Action item:
Beneath this sentence is a set of records; write each of them out exactly.

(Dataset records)
+---+

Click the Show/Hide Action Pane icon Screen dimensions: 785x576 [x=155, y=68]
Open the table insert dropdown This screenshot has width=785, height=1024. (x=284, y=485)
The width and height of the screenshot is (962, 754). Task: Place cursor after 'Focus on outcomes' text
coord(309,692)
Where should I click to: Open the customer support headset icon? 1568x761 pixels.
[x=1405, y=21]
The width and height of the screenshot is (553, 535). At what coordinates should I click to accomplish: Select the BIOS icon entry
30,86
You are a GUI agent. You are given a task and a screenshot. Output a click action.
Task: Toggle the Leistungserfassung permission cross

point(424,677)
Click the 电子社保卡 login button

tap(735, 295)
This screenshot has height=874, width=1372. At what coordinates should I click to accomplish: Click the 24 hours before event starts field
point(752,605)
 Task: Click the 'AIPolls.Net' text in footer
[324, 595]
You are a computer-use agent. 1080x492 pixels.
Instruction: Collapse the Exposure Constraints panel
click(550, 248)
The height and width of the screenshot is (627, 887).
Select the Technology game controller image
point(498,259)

+---+

Response to this task:
Click the Show/Hide Action Pane icon Screen dimensions: 785x576 [x=155, y=68]
Open the table insert dropdown This screenshot has width=785, height=1024. (x=284, y=485)
The width and height of the screenshot is (962, 754). Task: Place cursor after 'Focus on outcomes' text
coord(309,692)
Where should I click to: Open the customer support headset icon? 1568x761 pixels.
[x=1405, y=21]
The width and height of the screenshot is (553, 535). At what coordinates should I click to accomplish: Select the BIOS icon entry
30,86
You are a GUI agent. You are given a task and a screenshot. Output a click action.
Task: Toggle the Leistungserfassung permission cross

point(424,677)
Click the 电子社保卡 login button

tap(735, 295)
This screenshot has height=874, width=1372. At what coordinates should I click to accomplish: Click the 24 hours before event starts field
point(752,605)
 Task: Click the 'AIPolls.Net' text in footer
[324, 595]
You are a computer-use agent. 1080x492 pixels.
Instruction: Collapse the Exposure Constraints panel
click(550, 248)
The height and width of the screenshot is (627, 887).
Select the Technology game controller image
point(498,259)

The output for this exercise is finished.